Converting Excel VBA Add-Ins to Office JS Add-In - Can it do what I need?

I've spent the last two weeks getting my Office JS Add-In dev environment setup, what a pain! Before I keep spending more time on it, I wondered if the Office JS can even do some of the things I need to replace my VBA Add-Ins.

Things include:

  • I often scrape web page tables, I'm pretty sure I can do this w/ JS
  • I have some macros that need to interact with webpage before scraping, such as input data and click a button, can Office Add-In interact with an external webpage in this fashion?
  • I have a bunch of macros which fire off a URL w/ params that spits back a Spreadsheet either in the format of downloading an xlsx or Excel just opens the spreadsheet. I currently have two macros for this, one finds the file on the FileSystem and imports it, the other, finds the Excel instance (separate from the open/existing instance) and imports the spreadsheet. I have a feeling Office JS can't do either of these, but I can possibly look into converting these to scraping, but I'm not 100%.
  • Is there a way for me to import my VBA Add-In via a JS Add-In (I don't think so since I don't have FS access from JS, but that would resolve any issues I can't do in JS).

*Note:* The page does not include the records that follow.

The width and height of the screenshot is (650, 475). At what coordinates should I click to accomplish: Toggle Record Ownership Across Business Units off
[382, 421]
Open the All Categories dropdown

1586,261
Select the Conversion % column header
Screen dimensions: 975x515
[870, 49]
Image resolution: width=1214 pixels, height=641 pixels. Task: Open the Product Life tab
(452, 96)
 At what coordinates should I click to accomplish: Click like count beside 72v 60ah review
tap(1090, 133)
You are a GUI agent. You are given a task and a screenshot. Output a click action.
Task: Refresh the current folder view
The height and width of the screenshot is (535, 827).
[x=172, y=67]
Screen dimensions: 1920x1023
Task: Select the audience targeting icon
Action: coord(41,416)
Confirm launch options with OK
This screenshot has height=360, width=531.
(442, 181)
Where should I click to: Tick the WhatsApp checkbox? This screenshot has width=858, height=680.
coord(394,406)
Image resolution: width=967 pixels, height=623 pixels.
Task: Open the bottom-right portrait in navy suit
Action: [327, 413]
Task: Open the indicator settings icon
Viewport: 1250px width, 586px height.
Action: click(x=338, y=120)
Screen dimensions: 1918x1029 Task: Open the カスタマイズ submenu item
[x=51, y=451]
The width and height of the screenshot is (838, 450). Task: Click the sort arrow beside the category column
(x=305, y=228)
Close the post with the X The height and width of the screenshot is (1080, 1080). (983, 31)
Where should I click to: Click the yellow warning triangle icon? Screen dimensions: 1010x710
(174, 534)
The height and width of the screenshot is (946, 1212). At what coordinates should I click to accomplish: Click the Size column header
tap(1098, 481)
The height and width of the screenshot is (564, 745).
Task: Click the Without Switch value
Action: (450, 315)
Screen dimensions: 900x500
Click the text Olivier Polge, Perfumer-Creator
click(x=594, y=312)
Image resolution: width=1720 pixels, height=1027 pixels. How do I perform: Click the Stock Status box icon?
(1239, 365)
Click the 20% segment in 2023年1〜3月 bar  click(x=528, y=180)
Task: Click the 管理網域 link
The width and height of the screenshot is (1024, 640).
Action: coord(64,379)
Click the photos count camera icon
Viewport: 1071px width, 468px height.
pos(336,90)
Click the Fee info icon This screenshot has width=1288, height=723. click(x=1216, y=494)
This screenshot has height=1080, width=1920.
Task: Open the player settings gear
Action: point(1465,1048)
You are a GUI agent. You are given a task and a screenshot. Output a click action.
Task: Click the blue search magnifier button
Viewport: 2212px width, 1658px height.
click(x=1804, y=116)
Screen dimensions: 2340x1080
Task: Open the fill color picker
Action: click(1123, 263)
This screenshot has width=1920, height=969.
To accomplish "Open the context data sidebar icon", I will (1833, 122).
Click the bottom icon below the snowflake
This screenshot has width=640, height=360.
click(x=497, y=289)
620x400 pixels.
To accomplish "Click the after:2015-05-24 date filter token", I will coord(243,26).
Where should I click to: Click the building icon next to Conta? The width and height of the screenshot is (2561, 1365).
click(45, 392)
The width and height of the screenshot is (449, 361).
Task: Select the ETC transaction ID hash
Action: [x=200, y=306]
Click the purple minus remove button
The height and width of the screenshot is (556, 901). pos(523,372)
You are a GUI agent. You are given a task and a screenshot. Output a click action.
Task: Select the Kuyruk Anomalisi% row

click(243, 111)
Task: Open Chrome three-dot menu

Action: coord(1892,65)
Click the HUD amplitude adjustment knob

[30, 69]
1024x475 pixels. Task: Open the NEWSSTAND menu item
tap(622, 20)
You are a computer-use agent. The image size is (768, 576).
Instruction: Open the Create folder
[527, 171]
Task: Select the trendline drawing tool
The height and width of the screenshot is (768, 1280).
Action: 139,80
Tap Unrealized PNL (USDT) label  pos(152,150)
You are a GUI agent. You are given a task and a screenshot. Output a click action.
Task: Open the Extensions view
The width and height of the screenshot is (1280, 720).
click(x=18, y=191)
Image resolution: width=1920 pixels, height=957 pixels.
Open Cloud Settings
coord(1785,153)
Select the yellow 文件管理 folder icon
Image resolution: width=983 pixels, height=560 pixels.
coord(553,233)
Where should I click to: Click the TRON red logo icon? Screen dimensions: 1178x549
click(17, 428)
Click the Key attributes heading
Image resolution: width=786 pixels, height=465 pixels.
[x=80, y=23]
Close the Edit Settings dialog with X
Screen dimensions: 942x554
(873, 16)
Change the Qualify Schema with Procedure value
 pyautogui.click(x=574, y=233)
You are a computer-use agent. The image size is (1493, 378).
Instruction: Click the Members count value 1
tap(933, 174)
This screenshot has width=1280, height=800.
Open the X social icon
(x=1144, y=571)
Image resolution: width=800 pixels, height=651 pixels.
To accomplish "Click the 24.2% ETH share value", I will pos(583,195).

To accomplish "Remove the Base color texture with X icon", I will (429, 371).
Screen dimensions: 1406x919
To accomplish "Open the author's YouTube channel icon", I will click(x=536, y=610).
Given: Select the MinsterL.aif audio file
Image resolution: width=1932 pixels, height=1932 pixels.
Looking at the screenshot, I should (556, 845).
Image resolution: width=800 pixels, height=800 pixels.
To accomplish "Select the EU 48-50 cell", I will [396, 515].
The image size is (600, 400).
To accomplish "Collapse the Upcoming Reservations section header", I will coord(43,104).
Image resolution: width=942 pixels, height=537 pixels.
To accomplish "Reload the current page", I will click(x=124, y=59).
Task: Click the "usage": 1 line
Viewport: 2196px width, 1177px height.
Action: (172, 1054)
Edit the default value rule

The reason I'm looking to port away from VBA is I don't think Corp likes the idea of investing in VBA, for one, its hard to find/hire VBA Devs and another is its all "unsupported" though I've got my deployment 100% figured out. If I could host Add-Ins via official channels in a "normal" programming language, they might be more interested, but I'm unsure if Office JS is the way to go?

Thanks for the input!


Looking at your points covered in the post you really need to develop a COM add-in, not a web add-in. You can easily port your VBA macros to VSTO based add-ins where you could be using a "normal" programming language of your preference (I personally prefer using C# for COM add-ins).

There is no "automatic conversion", although to a certain extent you can copy/paste the procedures then "tweak" them for their new environment. Certainly, the simplest is to use VB.NET to create the VSTO project, rather than C#. That's because VBA and VB.NET have a similar syntax.

Then you need to decide whether you want an add-in, or a document-specific project.

Finally, you may find the Extend Your VBA Code With VSTO article helpful.